A Justiça manteve a condenação de um servidor público acusado de fraudar seguradoras ao amputar o próprio pé em uma tentativa de obter cerca de R$ 1,5 milhão em indenizações por invalidez permanente. Após ter o recurso negado, o condenado iniciou o cumprimento da pena de dois anos de prisão em maio deste ano.
Conforme consta no processo, Vanderley dos Santos, servidor do município de Amélia Rodrigues, no Recôncavo Baiano, contratou quatro apólices de seguro entre junho e julho de 2019. Juntas, elas garantiam o pagamento de até R$ 1,5 milhão em caso de invalidez decorrente de acidente.
Dias após a contratação dos seguros, Vanderley informou às autoridades ter sido vítima de um assalto na madrugada de 10 de julho de 2019, em uma estrada vicinal do povoado de Mercês, na zona rural de São Gonçalo dos Campos, na Bahia. Segundo sua versão, criminosos teriam roubado seus pertences e amputado seu pé direito com golpes semelhantes aos de um facão.
As suspeitas de fraude surgiram após sistemas de inteligência das seguradoras identificarem inconsistências no caso. O curto intervalo entre a contratação das apólices, os elevados valores segurados e a rapidez na solicitação das indenizações motivaram uma investigação detalhada.
Durante as apurações, perícias médicas concluíram que a amputação não apresentava características compatíveis com um ataque violento. De acordo com representantes das seguradoras, os laudos indicaram que o procedimento foi realizado com técnicas que demonstravam conhecimento cirúrgico, enfraquecendo a versão apresentada pelo servidor.
Outro elemento considerado relevante pela investigação foi a localização do pé amputado dentro de uma mochila, junto aos objetos que Vanderley alegava terem sido roubados durante o suposto assalto.

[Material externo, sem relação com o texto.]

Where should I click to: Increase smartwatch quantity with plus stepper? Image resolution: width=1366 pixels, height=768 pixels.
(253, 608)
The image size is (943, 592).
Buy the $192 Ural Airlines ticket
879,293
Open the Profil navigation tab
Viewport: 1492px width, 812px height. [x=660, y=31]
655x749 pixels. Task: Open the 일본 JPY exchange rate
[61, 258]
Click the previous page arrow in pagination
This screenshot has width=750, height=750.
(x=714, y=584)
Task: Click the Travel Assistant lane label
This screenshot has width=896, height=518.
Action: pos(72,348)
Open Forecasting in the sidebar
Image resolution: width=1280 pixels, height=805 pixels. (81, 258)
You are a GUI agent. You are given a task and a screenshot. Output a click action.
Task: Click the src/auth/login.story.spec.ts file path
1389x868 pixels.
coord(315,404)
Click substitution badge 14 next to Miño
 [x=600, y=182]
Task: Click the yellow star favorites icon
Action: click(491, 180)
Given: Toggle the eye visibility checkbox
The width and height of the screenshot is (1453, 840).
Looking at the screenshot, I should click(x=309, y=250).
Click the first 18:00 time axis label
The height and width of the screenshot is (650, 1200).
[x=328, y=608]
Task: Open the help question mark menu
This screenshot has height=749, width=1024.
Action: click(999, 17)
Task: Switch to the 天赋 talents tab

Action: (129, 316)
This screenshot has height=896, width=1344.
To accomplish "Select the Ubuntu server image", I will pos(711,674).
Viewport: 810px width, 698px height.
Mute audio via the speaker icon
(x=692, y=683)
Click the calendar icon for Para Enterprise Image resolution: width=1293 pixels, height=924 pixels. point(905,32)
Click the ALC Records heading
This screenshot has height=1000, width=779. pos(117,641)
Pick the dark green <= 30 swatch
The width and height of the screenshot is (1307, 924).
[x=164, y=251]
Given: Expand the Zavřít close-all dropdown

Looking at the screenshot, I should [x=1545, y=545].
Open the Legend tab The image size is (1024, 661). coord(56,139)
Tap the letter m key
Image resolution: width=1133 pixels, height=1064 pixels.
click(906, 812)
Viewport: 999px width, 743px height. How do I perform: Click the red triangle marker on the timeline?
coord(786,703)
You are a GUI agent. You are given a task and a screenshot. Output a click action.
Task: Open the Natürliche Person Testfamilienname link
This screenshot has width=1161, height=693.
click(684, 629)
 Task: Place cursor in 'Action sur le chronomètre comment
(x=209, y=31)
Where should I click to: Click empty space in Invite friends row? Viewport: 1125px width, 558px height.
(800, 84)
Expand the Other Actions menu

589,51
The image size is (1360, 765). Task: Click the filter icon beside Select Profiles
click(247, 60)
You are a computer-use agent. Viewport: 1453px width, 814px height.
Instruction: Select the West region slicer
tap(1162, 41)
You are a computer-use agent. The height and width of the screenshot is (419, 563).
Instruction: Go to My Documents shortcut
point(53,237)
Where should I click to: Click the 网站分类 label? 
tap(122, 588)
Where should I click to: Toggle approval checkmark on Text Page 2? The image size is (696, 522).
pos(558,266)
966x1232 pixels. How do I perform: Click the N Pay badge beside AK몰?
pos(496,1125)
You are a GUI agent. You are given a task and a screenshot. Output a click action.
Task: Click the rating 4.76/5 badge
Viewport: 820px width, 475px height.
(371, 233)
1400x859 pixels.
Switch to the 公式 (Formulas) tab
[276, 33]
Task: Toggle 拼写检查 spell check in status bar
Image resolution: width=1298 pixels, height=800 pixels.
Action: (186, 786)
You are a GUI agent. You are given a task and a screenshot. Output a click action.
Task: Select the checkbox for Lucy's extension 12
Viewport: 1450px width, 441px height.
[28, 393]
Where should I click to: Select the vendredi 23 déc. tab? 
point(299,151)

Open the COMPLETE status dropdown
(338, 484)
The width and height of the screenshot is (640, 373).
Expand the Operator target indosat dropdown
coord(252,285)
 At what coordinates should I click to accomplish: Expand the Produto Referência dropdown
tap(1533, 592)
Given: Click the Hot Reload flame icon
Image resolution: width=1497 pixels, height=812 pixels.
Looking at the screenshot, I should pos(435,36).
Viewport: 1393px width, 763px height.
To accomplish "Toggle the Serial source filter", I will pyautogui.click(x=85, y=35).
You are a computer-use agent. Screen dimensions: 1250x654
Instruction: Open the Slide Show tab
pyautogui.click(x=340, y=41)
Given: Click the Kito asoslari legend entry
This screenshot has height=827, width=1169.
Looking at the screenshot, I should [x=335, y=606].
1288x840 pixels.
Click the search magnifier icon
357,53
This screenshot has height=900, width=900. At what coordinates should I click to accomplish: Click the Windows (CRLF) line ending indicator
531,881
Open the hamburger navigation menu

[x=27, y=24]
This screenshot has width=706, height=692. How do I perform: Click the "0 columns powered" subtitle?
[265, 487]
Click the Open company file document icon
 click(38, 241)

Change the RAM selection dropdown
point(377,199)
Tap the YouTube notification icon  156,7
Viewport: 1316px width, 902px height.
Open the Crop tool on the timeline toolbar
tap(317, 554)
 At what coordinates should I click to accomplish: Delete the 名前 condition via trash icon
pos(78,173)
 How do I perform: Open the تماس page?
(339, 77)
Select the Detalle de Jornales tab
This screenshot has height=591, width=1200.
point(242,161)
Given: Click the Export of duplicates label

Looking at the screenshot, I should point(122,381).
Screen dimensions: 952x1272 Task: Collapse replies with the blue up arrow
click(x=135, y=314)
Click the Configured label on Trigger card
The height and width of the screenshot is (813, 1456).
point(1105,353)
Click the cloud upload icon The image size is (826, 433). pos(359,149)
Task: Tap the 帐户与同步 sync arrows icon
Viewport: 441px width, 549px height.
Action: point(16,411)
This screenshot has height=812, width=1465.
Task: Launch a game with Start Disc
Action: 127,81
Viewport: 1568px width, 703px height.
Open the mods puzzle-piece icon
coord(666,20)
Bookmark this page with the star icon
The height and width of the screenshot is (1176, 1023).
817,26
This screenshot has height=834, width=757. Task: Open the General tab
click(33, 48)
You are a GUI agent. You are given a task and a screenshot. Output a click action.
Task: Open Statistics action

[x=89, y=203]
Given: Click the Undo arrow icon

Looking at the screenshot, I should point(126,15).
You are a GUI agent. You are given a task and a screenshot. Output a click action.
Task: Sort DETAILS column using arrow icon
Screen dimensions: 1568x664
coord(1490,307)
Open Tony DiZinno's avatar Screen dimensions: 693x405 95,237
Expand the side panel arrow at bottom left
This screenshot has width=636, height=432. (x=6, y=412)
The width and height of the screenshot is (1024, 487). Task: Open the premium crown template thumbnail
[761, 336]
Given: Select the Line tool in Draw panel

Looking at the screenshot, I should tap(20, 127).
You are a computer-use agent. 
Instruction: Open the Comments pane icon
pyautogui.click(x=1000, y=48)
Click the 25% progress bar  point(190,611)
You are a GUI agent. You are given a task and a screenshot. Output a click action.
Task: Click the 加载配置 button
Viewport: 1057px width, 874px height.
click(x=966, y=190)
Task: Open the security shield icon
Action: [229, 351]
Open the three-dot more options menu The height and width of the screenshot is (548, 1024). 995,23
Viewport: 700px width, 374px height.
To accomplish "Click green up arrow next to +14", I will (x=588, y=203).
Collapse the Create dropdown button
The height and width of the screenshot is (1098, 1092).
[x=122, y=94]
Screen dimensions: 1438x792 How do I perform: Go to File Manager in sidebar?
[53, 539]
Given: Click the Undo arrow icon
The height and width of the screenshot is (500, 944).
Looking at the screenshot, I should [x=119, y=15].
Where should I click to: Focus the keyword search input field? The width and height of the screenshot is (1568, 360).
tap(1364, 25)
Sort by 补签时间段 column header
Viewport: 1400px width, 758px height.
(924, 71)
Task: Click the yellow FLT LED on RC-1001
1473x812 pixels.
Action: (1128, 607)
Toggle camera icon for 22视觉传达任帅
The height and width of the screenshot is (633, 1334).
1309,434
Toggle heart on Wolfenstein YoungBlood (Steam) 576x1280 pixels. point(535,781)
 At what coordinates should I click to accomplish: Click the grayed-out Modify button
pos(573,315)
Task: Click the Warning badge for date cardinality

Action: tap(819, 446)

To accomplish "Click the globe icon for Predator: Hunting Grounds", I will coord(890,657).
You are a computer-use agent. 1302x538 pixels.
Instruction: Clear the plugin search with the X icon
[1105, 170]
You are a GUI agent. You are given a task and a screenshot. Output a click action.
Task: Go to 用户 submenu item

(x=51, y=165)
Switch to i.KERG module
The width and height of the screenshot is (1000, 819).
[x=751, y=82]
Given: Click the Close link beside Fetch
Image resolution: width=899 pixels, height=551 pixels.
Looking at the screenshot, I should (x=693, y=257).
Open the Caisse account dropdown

Para a Justiça, a sequência de contratações dos seguros, os valores envolvidos, incompatíveis com a condição financeira do acusado, e a proximidade entre as apólices e a mutilação demonstraram o planejamento da fraude.
Com base em laudos periciais, documentos das seguradoras, relatórios médicos e depoimentos reunidos durante a investigação, o Tribunal de Justiça da Bahia manteve a condenação por fraude para obtenção de indenização securitária.